Gradient descent (with momentum) optimizer.

Update rule for parameter $ w $ with gradient $ g $ when momentum is $ 0 $:

\[ w = w - \text{learning_rate} \cdot g \]

Update rule when momentum is larger than $ 0 $:

\[ \begin{eqnarray*} \text{velocity} &=& \text{momentum} \cdot \text{velocity} - \text{learning_rate} \cdot g \\ w &=& w \cdot \text{velocity} \end{eqnarray*} \]

When nesterov=True, this rule becomes:

\[ \begin{eqnarray*} \text{velocity} & = & \text{momentum} \cdot \text{velocity} - \text{learning_rate} \cdot g \\ w & = & w + \text{momentum} \cdot \text{velocity} - \text{learning_rate} \cdot g \end{eqnarray*} \]

Public Functions

SGD(data_t learningRate = data_t(0.01), data_t momentum = data_t(0.0), bool nesterov = false)

Construct an SGD optimizer

Parameters
  • learningRate: The learning-rate. This parameter is optional and defaults to 0.01.

  • momentum: hyperparameter >= 0 that accelerates gradient descent in the relevant direction and dampens oscillations. This parameter is optional and defaults to 0, i.e., vanilla gradient descent.

  • nesterov: Whether to apply Nesterov momentum.

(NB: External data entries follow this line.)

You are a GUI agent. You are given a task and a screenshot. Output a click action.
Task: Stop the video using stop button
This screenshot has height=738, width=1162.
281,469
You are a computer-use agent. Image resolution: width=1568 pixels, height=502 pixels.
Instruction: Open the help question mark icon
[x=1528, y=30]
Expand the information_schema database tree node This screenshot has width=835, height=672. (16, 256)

This parameter is optional an defaults to false.

data_t getMomentum() const

Get momentum.

bool useNesterov() const

True if this optimizer applies Nesterov momentum, false otherwise.

Private Members

data_t momentum_

momentum parameter

bool nesterov_

True if the Nesterov momentum should be used, false otherwise.

template<typename data_t = real_t>
class elsa::ml::Adam : public elsa::ml::Optimizer<real_t>

Optimizer that implements the Adam algorithm.

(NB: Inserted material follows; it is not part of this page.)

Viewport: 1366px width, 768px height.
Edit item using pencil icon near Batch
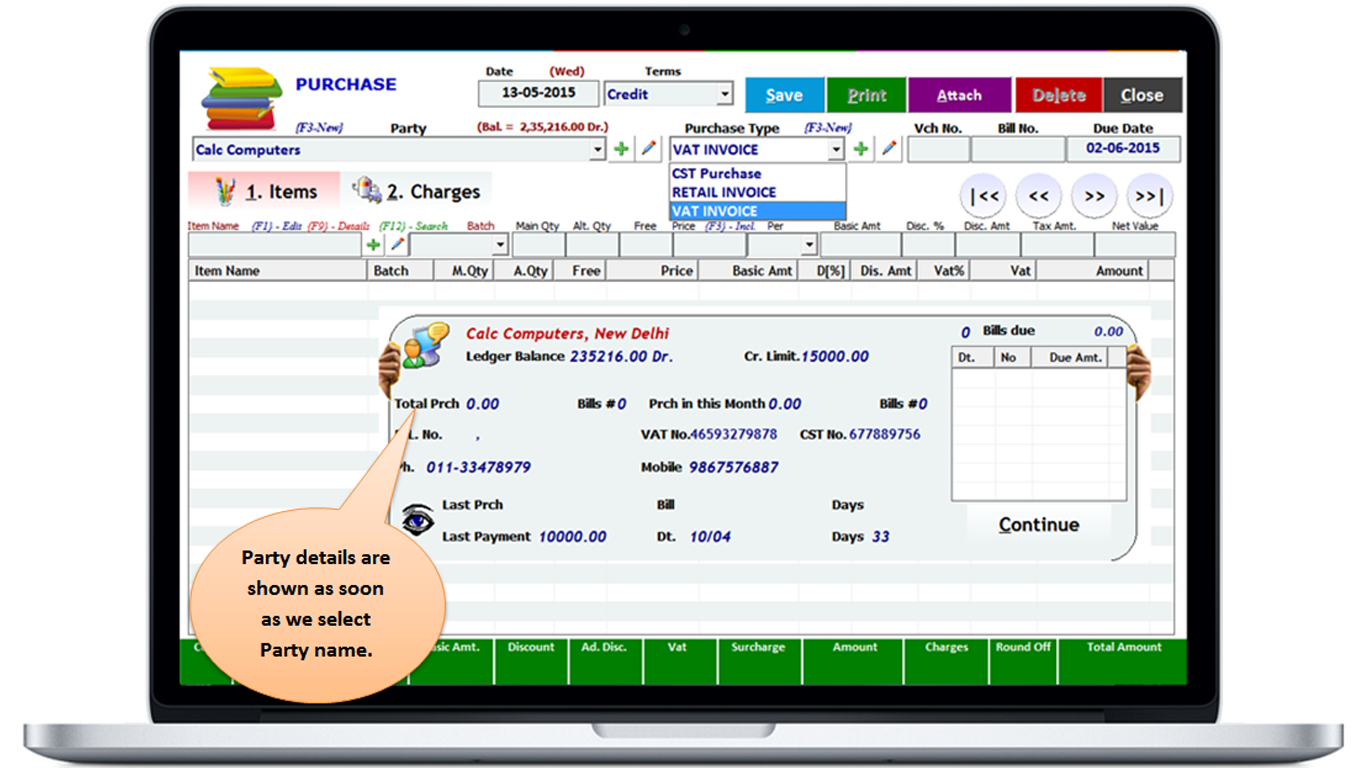(x=397, y=244)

Adam optimization is a stochastic gradient descent method that is based on adaptive estimation of first-order and second-order moments.

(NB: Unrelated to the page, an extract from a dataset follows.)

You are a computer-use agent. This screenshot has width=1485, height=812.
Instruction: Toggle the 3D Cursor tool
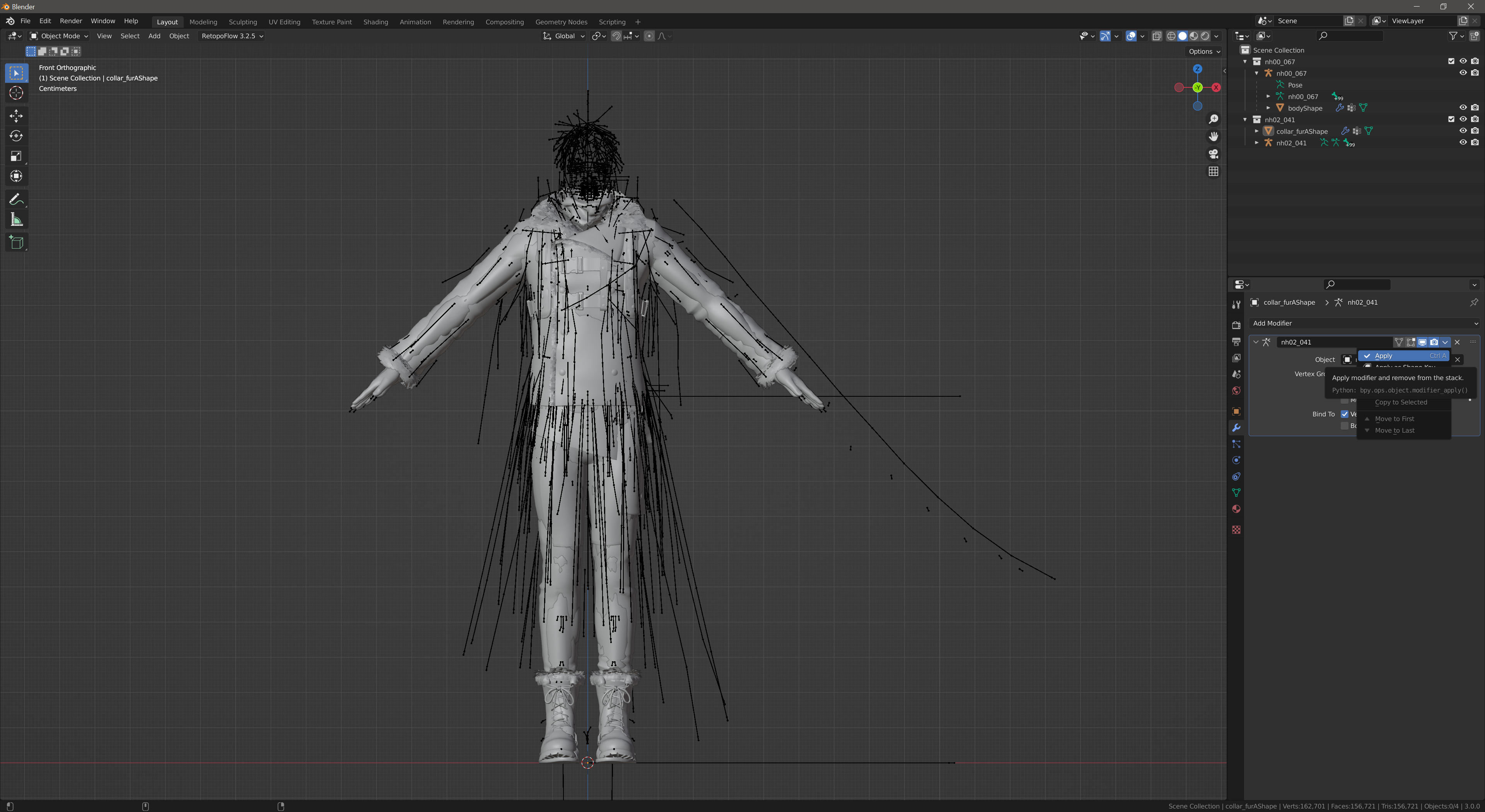(x=16, y=93)
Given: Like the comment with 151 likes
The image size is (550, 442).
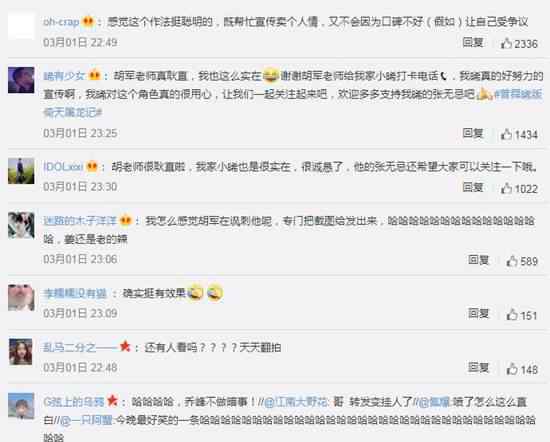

According to Kingma et al., 2014, the method is “computationally efficient, has little memory requirement, invariant to diagonal rescaling of gradients, and is well suited for problems that are large in terms of data/parameters”.

Public Functions

Adam(data_t learningRate = data_t(0.001), data_t beta1 = data_t(0.9), data_t beta2 = data_t(0.999), data_t epsilon = data_t(1e-7))

Construct an Adam optimizer.

Parameters
  • learningRate: The learning-rate. This parameter is optional and defaults to 0.001.

  • beta1: The exponential decay rate for the 1st moment estimates. This parameter is optional and defaults to 0.9.

  • beta2: The exponential decay rate for the 2nd moment estimates. This parameter is optional and defaults to 0.999.

  • epsilon: A small constant for numerical stability. This epsilon is “epsilon hat” in the Kingma and Ba paper (in the formula just before Section 2.1), not the epsilon in Algorithm 1 of the paper. This parameter is optional and defaults to 1e-7.

data_t getBeta1() const

Get beta1.

data_t getBeta2() const

Get beta2.

data_t getEpsilon() const

Get epsilon.

Private Members

data_t beta1_

exponential decay for 1st order momenta

data_t beta2_

exponential decay for 2nd order momenta

data_t epsilon_

epsilon-value for numeric stability